[Screenshot grounding data]
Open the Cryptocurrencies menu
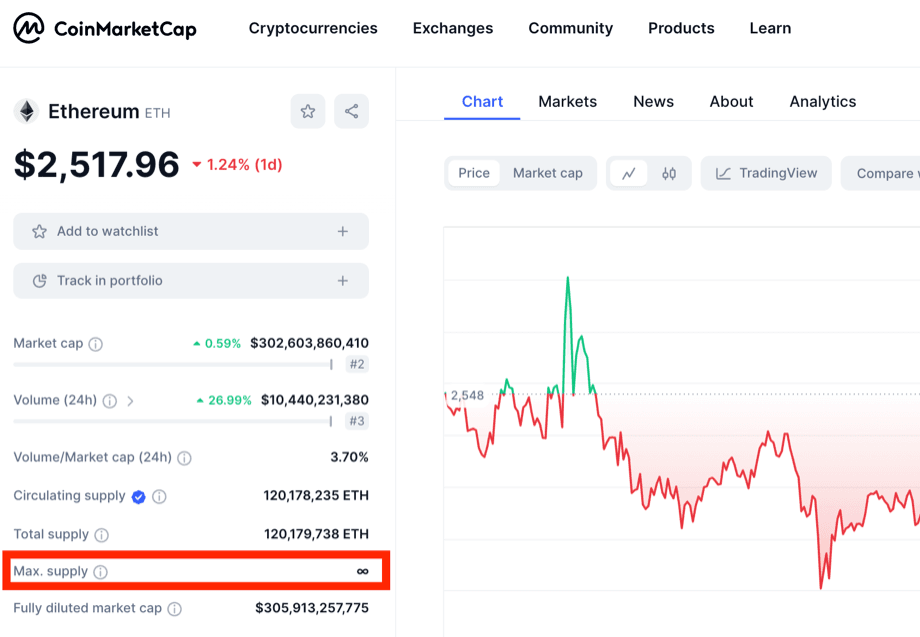920x637 pixels. [313, 28]
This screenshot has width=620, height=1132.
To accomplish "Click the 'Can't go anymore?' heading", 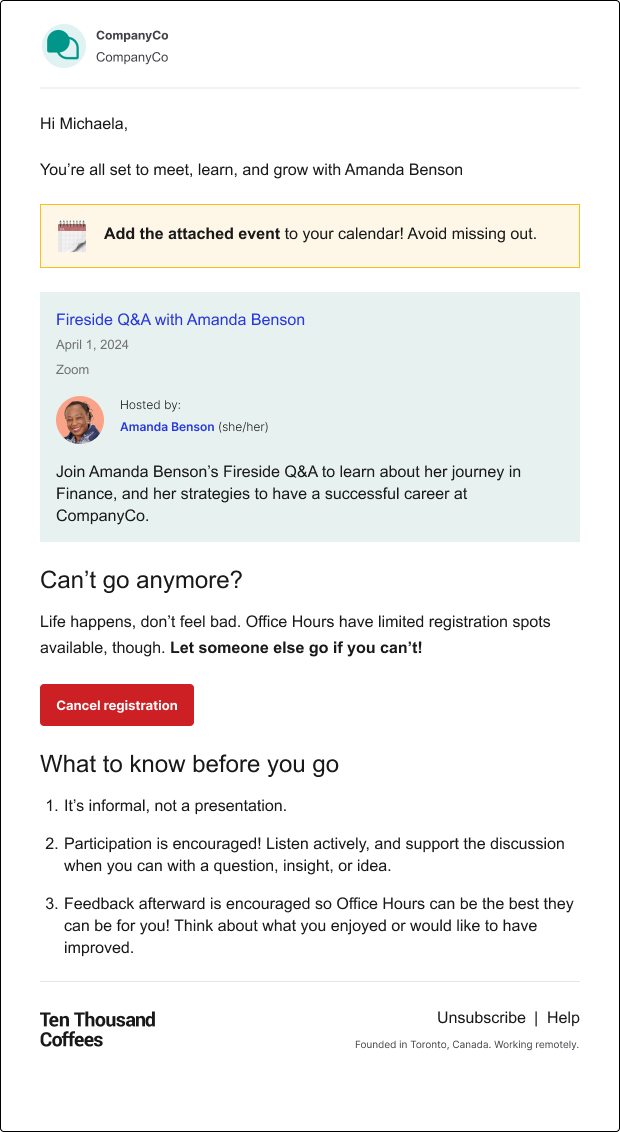I will 141,580.
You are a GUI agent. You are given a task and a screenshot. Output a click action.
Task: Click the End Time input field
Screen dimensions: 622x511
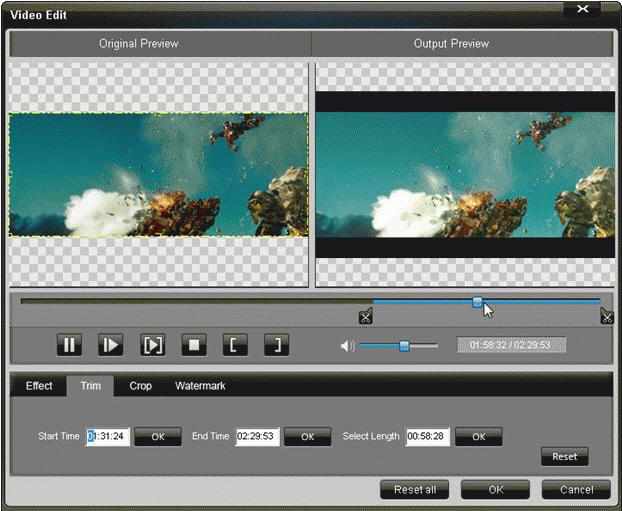coord(257,436)
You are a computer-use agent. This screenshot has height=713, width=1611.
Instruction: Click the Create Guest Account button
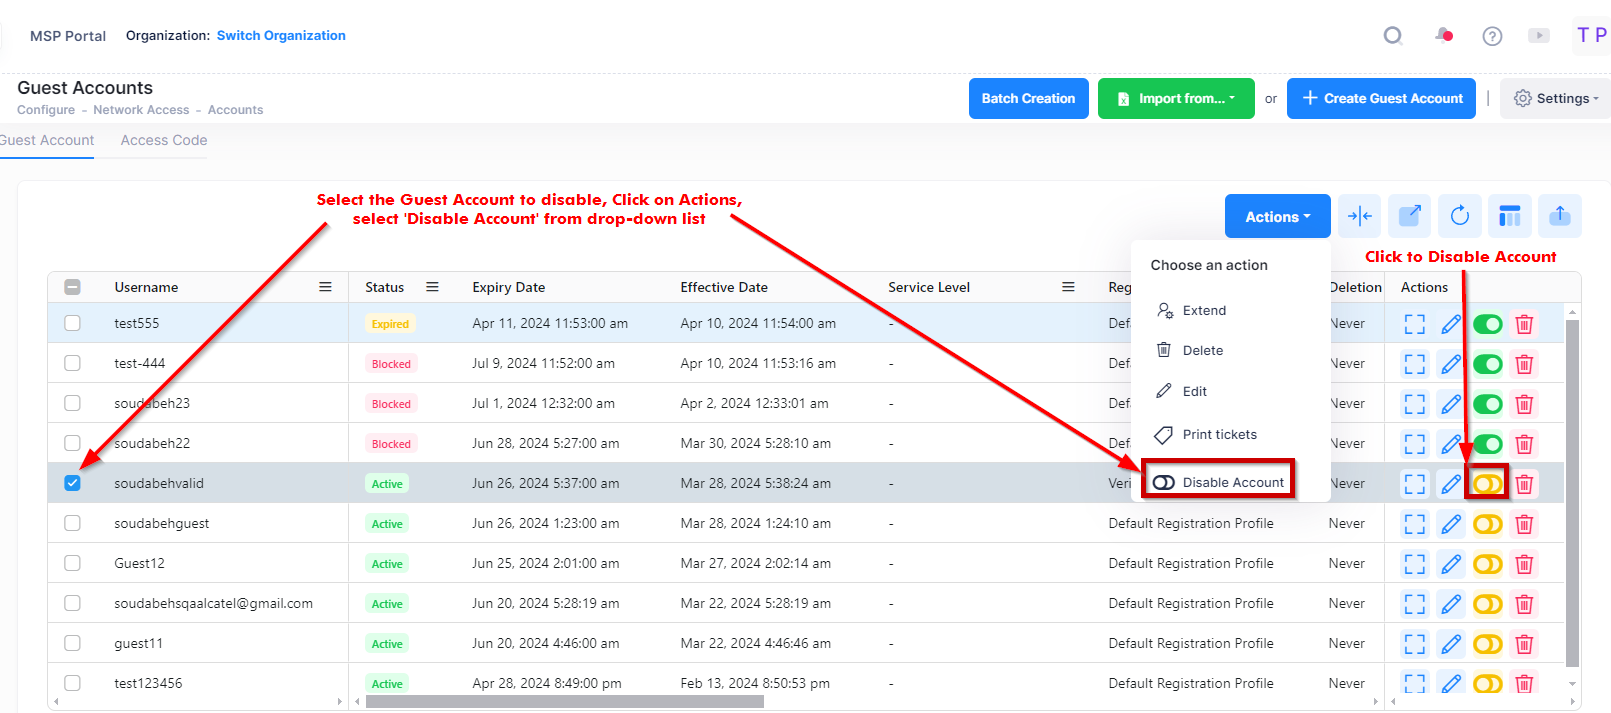tap(1381, 99)
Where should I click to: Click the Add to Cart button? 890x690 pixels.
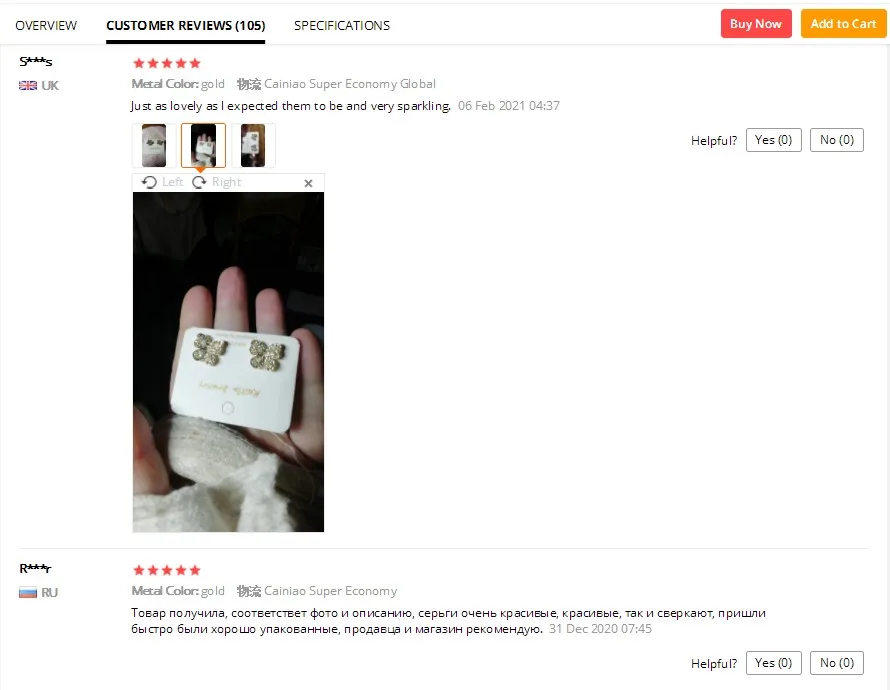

* [Your assignment]: The line that contains "You are a GUI" begins the range and the last line of the entries ends it; print that range exactly, without pictures.

* [Task solution]:
You are a GUI agent. You are given a task and a screenshot. Output a click action.
Task: Click the End Time input field
Screen dimensions: 622x511
coord(257,436)
You are a computer-use agent. This screenshot has height=713, width=1611.
Instruction: Click the Create Guest Account button
tap(1381, 99)
Where should I click to: Click the Add to Cart button? 890x690 pixels.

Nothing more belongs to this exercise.